The link is here - http://www.morrissey-solo.com/article.pl?sid=10/12/21/1757207
Used to spending warm summer days indoors it was great to have these tracks to shed light on the song writing process and undoubted genius of The Smiths. The unreleased songs are a collection of demos, finished mixes and instrumentals that appear to have once been part of a rarities disc prepared by Warners as part of their management of The Smiths back catalogue. The disc was never issued which is a real shame. For a band as big as The Smiths there has been precious little in terms of bootlegs outside the aborted debut LP by Troy Tate and live shows. This feels like it has been sent from heaven. Well I Wonder what else is tucked away in the vaults?
Below I have outlined my take on the songs. I am no musicologist and have listened to them with reference back to the official releases and let me memory guide me. If you haven’t read Simon Goddard's book Song's That Saved Your Life it is worth seeking out a copy and cross referencing but I lost my copy years ago.
Reel Around the Fountain (Troy Tate Final Version.)
Lovely spidery light fingered opening to the track that is missing from version released on the debut LP. The sound is much sharper, less muddy and brighter than on the versions of the Troy Tate sessions than I have heard before. Morrissey is in fine voice and the bands trademark shimmer is present in the blend of electric and acoustic guitars and tight high wire bass placing. I would love to hear a fully master official release of the whole of the Troy Tate sessions. Some added extra acoustic riffs towards the end also add some additional lightness to the song.
Hand the Rocks The Cradle (John Porter Monitor Mix)
This is a much rougher sounding take on the song. It is a basic mix for the band and producer to work from, a step between a demo and the finished product. The tempo is faster than the final version that surfaced on The Smiths and Morrissey’s vocal is not as focussed or sharp. Mike Joyce adds far too many hi hats to the backing track. The official version is a much better take.
This Night has Opened My Eyes (Studio Recording)
A version of the track that was recorded for the bands 2nd Peel Session in September 1983 and later appeared on Hatful of Hollow. The band had however recorded a full studio version that was never released. The studio version doesn’t differ greatly from the Peel session version. Some wordless vocalising from Morrissey in the mid-section of the song and a slightly different outro are the clear differences but there is nothing here of great interest.
Rusholme Ruffians (First Take – John Porter)

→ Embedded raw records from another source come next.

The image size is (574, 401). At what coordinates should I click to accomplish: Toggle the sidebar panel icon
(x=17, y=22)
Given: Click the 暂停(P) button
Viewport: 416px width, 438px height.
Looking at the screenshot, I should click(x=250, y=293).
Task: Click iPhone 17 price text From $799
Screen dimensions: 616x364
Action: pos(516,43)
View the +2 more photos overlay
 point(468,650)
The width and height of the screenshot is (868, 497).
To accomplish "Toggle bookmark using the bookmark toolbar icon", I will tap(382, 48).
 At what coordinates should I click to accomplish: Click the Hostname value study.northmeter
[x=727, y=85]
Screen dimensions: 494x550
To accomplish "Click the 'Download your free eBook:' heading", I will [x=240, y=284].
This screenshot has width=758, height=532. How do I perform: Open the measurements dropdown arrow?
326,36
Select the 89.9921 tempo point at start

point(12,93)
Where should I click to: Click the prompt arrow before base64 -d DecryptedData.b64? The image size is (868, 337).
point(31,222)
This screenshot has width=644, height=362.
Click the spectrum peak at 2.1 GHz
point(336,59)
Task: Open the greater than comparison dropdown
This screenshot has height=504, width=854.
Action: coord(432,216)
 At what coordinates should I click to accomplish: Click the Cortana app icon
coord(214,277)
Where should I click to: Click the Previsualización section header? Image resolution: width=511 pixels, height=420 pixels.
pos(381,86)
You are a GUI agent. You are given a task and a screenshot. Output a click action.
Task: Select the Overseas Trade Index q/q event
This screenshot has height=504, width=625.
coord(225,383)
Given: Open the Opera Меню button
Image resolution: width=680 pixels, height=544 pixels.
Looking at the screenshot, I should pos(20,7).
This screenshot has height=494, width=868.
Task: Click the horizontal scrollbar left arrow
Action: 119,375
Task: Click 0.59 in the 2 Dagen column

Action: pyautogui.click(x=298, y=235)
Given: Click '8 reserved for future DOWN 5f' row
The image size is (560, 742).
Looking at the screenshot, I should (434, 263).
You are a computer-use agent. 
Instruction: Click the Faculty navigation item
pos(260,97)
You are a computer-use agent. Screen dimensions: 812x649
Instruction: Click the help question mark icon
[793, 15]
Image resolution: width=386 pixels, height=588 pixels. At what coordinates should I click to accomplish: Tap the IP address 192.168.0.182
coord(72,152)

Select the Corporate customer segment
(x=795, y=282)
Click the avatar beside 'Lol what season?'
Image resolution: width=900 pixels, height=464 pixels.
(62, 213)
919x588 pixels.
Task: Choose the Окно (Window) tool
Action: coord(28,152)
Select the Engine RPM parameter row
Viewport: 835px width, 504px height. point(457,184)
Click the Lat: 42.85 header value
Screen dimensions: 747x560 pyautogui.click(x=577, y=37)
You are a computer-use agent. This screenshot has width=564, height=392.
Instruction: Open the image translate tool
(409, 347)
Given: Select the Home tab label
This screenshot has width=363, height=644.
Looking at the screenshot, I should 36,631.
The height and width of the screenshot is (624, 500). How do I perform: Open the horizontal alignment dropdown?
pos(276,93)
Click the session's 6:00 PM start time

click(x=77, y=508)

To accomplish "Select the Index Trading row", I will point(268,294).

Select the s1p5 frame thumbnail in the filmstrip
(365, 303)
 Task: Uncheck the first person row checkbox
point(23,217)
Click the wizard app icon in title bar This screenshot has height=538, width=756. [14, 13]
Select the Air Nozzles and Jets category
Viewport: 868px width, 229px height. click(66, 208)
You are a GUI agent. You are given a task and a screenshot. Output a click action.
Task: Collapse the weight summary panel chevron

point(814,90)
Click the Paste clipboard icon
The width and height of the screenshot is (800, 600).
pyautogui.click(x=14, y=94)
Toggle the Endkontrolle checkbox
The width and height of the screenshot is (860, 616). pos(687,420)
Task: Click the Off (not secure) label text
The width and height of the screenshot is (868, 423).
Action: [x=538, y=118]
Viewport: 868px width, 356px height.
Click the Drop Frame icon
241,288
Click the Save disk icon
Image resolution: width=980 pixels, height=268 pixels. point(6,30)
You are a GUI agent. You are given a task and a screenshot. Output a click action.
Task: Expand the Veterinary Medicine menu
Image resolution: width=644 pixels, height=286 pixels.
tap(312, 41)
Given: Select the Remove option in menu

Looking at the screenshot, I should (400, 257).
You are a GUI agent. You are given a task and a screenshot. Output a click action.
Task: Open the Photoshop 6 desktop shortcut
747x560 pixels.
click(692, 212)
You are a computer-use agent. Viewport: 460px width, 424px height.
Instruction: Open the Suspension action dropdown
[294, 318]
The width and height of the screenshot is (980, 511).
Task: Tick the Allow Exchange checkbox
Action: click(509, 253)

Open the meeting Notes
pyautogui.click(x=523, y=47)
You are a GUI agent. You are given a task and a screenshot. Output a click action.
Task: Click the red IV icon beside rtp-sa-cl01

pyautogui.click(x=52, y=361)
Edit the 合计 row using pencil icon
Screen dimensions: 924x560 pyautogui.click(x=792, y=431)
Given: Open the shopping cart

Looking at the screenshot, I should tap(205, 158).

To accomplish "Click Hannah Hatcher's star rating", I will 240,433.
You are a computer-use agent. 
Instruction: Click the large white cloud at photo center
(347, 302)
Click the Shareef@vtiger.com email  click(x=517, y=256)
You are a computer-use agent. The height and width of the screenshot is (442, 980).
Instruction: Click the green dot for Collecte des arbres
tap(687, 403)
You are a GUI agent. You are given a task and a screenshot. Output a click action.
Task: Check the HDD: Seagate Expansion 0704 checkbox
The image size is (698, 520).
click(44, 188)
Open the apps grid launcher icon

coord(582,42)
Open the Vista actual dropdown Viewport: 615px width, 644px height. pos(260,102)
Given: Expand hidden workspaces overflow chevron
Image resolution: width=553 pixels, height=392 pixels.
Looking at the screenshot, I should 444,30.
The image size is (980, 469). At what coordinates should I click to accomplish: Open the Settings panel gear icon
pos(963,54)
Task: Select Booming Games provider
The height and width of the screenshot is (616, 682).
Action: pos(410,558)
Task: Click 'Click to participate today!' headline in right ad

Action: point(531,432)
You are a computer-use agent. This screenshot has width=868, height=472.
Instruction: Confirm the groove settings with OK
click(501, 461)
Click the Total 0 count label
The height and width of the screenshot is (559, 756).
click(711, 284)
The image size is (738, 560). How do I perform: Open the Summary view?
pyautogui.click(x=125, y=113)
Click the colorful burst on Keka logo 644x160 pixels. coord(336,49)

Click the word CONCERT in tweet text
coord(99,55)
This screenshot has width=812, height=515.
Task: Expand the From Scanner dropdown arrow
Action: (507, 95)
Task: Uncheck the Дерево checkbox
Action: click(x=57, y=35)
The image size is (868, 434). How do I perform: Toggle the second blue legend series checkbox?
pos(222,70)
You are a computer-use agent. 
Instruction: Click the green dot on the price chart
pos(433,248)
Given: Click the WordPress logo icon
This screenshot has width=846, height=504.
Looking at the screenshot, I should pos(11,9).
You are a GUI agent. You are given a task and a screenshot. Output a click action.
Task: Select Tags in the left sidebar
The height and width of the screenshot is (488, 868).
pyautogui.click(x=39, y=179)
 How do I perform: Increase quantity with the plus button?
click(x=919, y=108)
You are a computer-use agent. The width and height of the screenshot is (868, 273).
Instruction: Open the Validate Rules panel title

A much longer version than that released on Meat is Murder this first version of Rusholme Ruffians is dominated by Andy Joyce’s bassline that anchors the song as Johnny Marr riffs around the edges. Morrissey’s vocal is wonderfully ragged and aching. It shifts between his lower register and that keening falsetto that has sadly disappeared from his vocals now. The lyrics seem to be tumbling out of him and there are slight variations in his phrasing compared to the final released version. The phrasing around “parachutes” is completely different and rather lovely. The coda is completely different and this is well worth a listen.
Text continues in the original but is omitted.